INFORMATION Start Marker

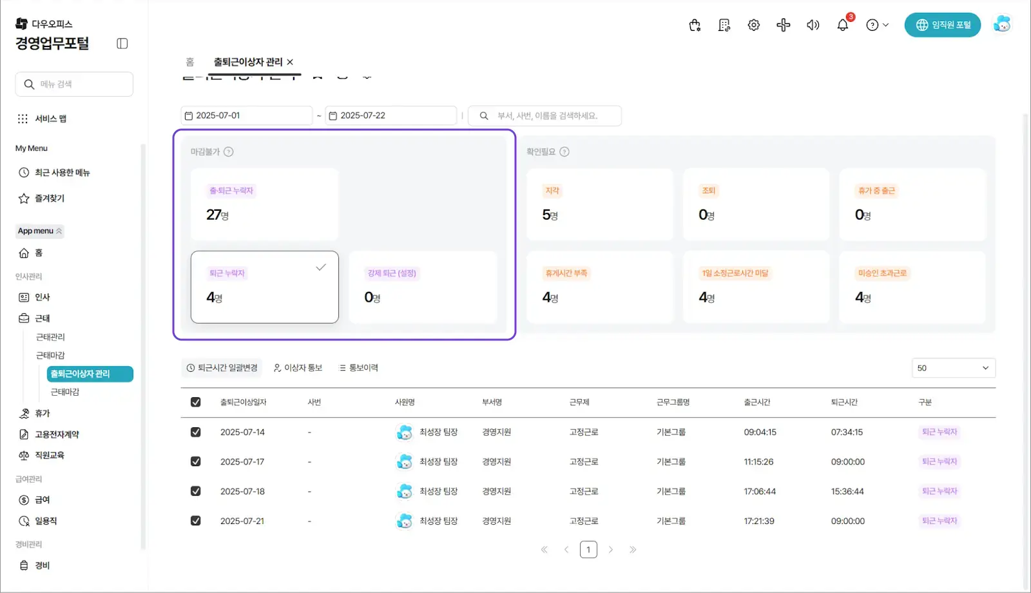Uncheck the 2025-07-21 row checkbox
The width and height of the screenshot is (1031, 593).
coord(196,521)
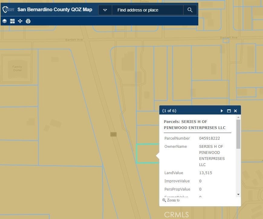Click the Bartlett Ave street label
Viewport: 263px width, 219px height.
pyautogui.click(x=74, y=40)
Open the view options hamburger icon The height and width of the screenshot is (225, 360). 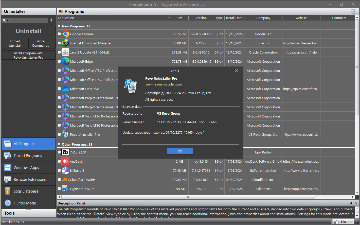(x=353, y=11)
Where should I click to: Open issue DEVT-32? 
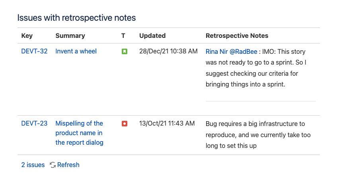tap(34, 51)
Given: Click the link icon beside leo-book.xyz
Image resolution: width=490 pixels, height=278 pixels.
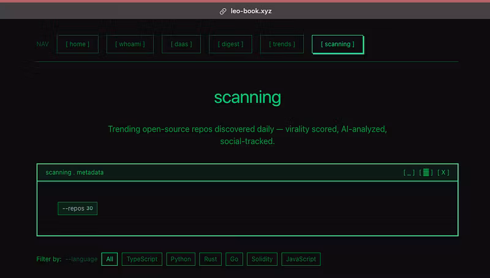Looking at the screenshot, I should (223, 11).
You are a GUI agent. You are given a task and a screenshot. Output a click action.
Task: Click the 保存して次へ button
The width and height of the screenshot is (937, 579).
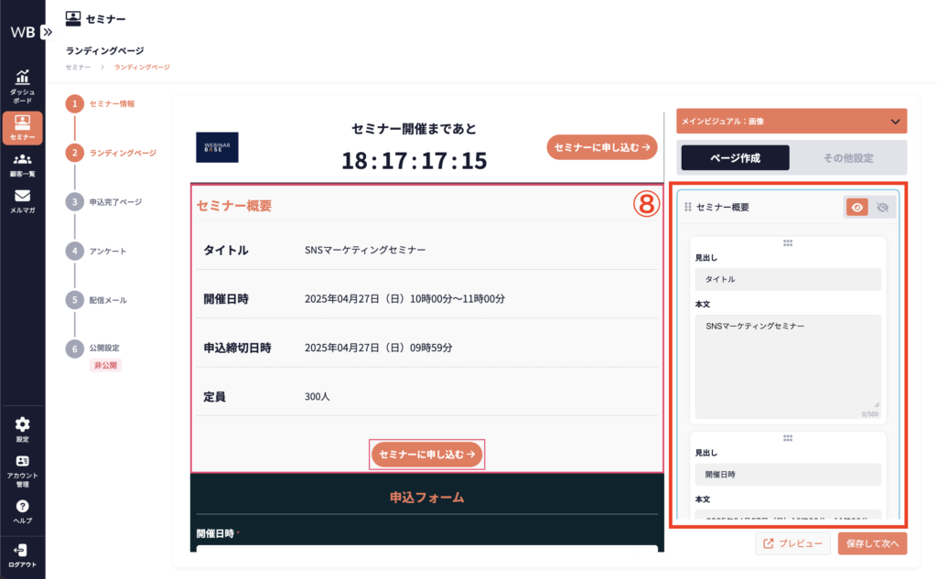click(x=872, y=543)
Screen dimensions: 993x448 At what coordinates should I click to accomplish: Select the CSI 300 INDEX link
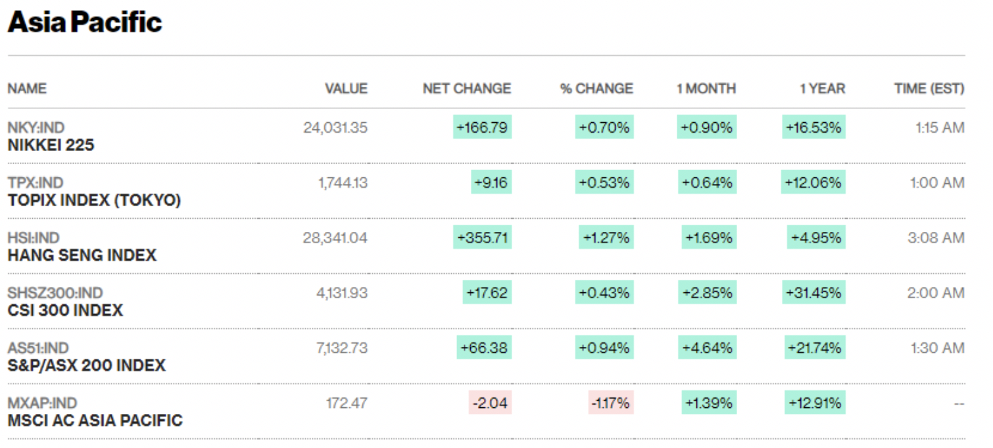click(65, 310)
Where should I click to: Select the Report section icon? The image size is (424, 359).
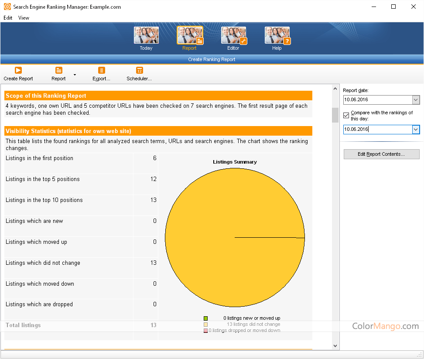(x=190, y=36)
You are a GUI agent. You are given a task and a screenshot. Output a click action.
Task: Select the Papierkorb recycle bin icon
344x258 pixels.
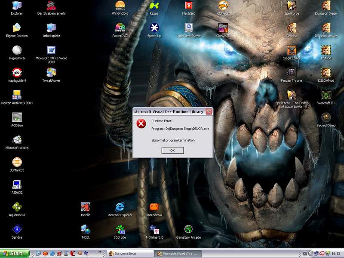17,50
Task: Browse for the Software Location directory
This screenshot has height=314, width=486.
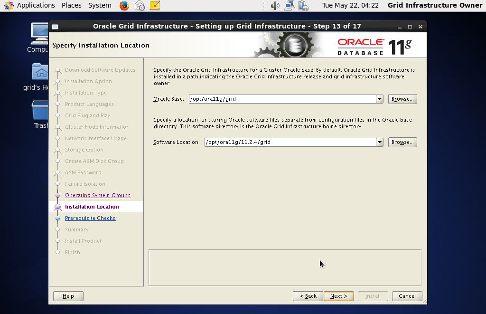Action: point(402,142)
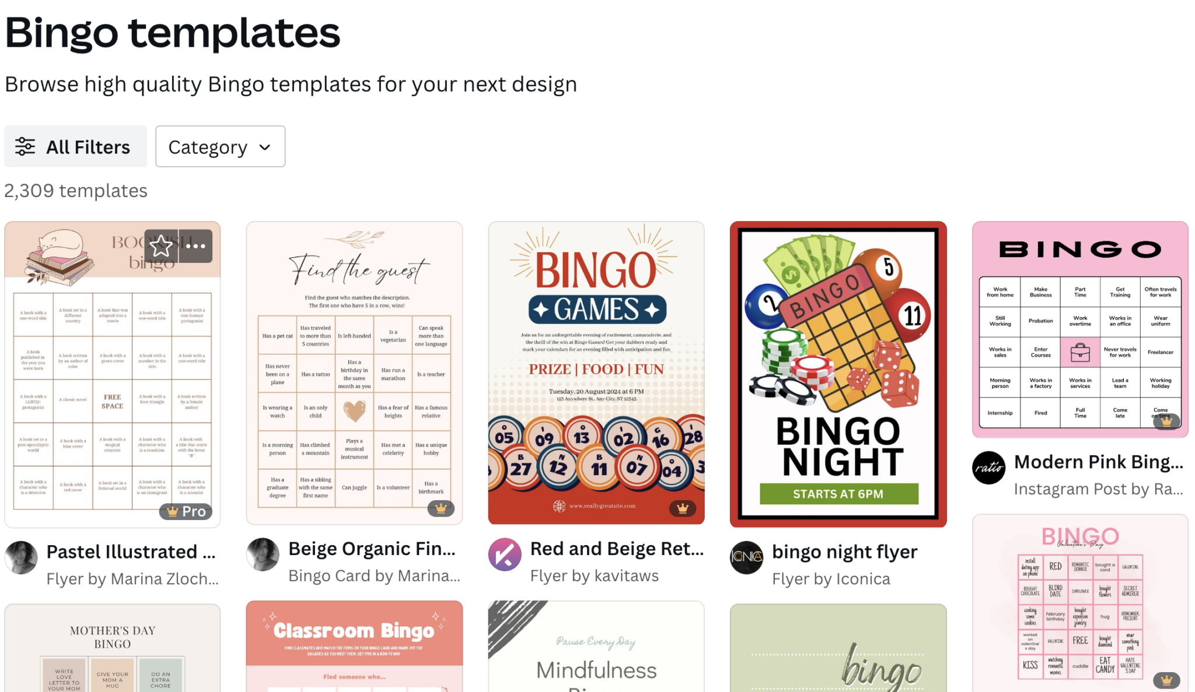Expand the Category dropdown

220,147
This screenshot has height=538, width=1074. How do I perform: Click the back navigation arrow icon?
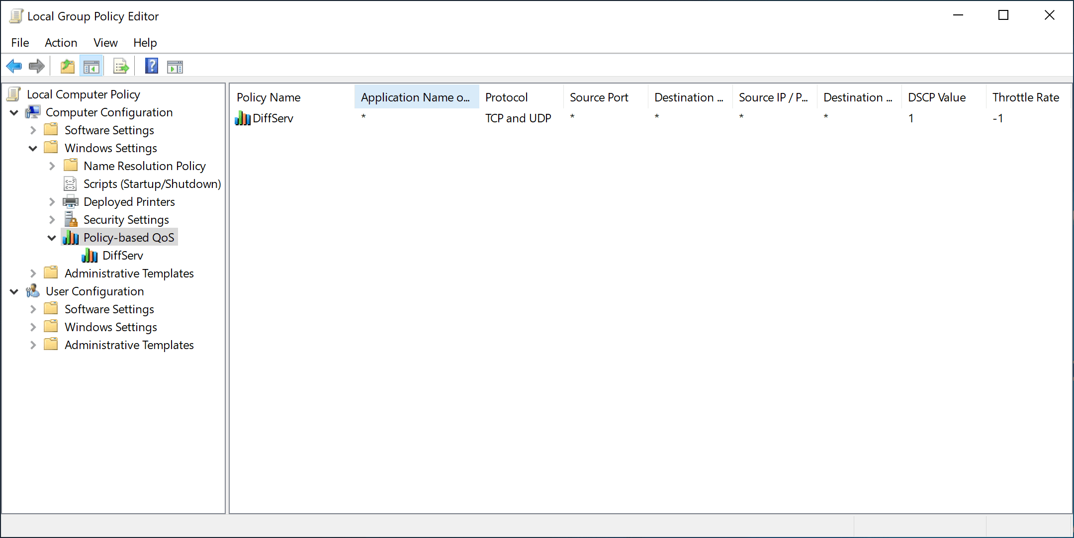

INFORMATION End Marker

Your response should consist solely of the lines from the line with "344x258 pixels." through the last line of the entries above, printed exactly and without pictures.

WRITTEN SOLUTION
344x258 pixels.
17,50
Task: Browse for the Software Location directory
This screenshot has height=314, width=486.
Action: point(402,142)
Expand the Category dropdown

220,147
This screenshot has height=538, width=1074. How do I perform: Click the back navigation arrow icon?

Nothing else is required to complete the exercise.